A congressional subcommittee held a hearing Wednesday on the State Department's 2006 report on human trafficking around the world. British actress Julia Ormond, who is also a Goodwill Ambassador for the United Nations, told about meeting the victims of human trafficking in Ghana, India, Thailand and Cambodia.
The House subcommittee on human rights met to focus on human trafficking, which claims an estimated 800,000 victims around the world, mostly women and children.
Julia Ormond is the U.N.'s Goodwill Ambassador for the Abolition of Slavery and Human Trafficking. She told the subcommittee she has met girls as young as five who had been forced into prostitution, as clients increasingly seek virgins in the belief they will protect themselves from HIV / AIDS.

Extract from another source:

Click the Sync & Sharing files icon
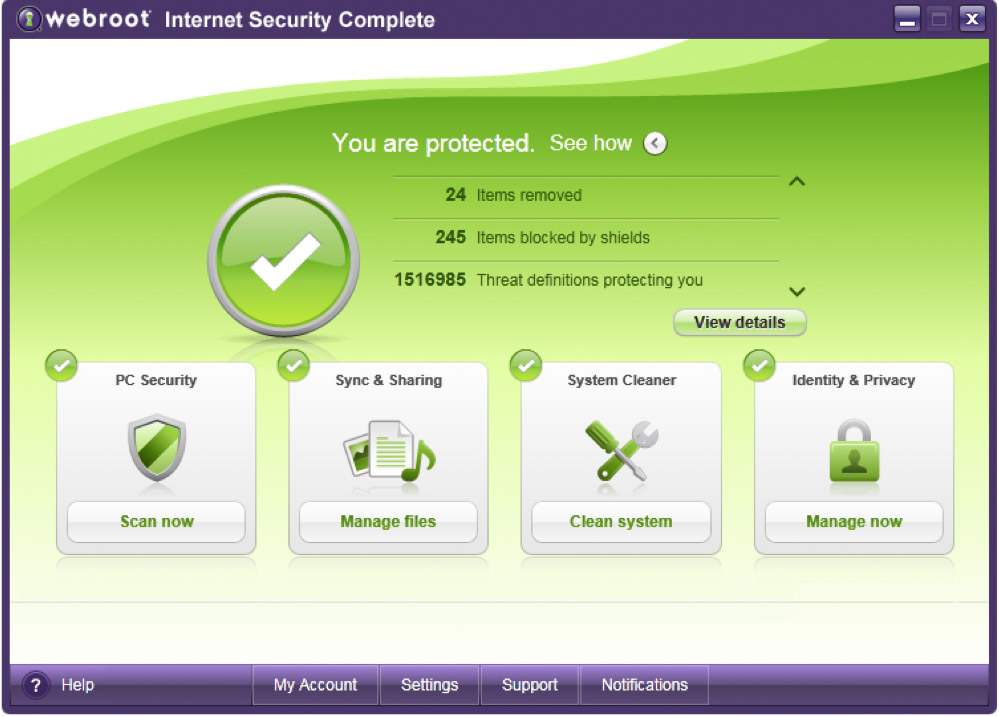[389, 451]
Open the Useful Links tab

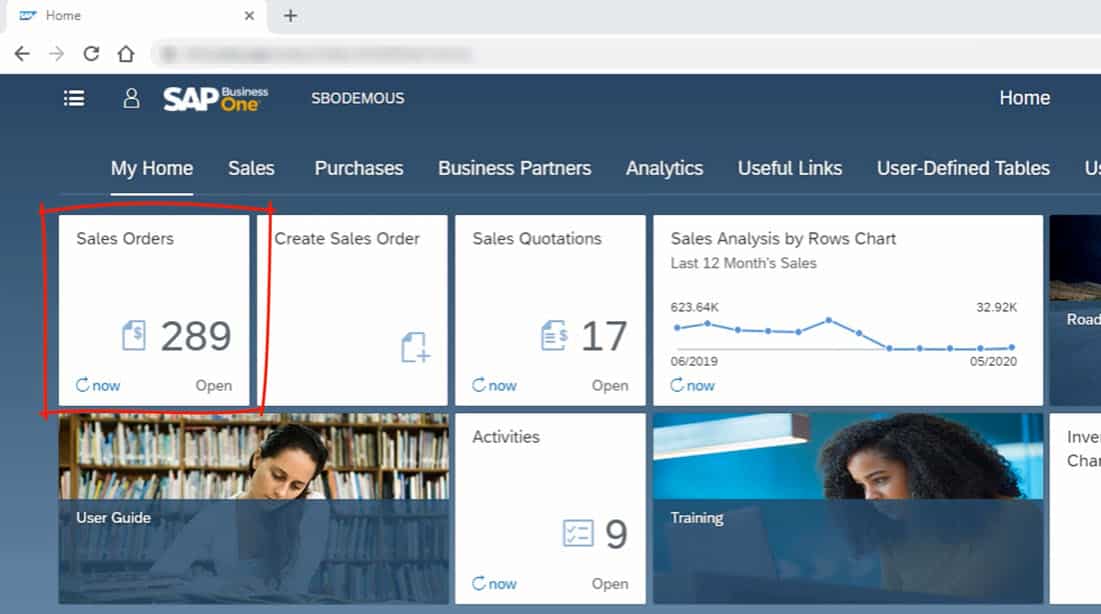(790, 168)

Ormond said it is hard to appreciate the extent of the abuse.
"The reality is that not everyone survives this ordeal. These people are often functionally invisible. They lack either birth records through lack of birth registration or citizenship, or they lack legal status in a country. Not surprisingly, invisible people are incredibly disposable."
Ormond hailed the work of non-governmental organizations in fighting human trafficking, but said nothing was as effective as governments that enforce their own laws to put an end to forced labor and sexual exploitation.
This year's State Department report listed Belize, Burma, Cuba, Iran, Laos, North Korea, Saudi Arabia, Sudan, Syria, Uzbekistan, Venezuela and Zimbabwe as worst offenders, or Tier 3 countries, for failing to combat human trafficking.
The State Department ranks countries into three groups, or tiers, with one being the best and three the worst.
Republican Congressman Christopher Smith criticized the State Department for not placing India in Tier 3, or worst offenders' list, for its massive problem with forced labor.
"India's placement on the Tier 2 watchlist for the third consecutive year, despite its failure to create a national law enforcement response to the crime of trafficking, and its blatant unwillingness to address the massive problems of bonded labor and trafficking-related corruption reeks of political considerations within the Department of State overriding the facts about human trafficking."
In response, State Department official John Miller said India was not "gleeful" about the rating they received, and that the country has done some positive things.
He said India is a friend, and the United States really wants to work with the Indian government on modern day slavery.
Congressman Smith also expressed concern about the World Cup soccer tournament in Germany serving as a magnet for forced prostitution.
Miller said the German government was taking steps to prevent human trafficking.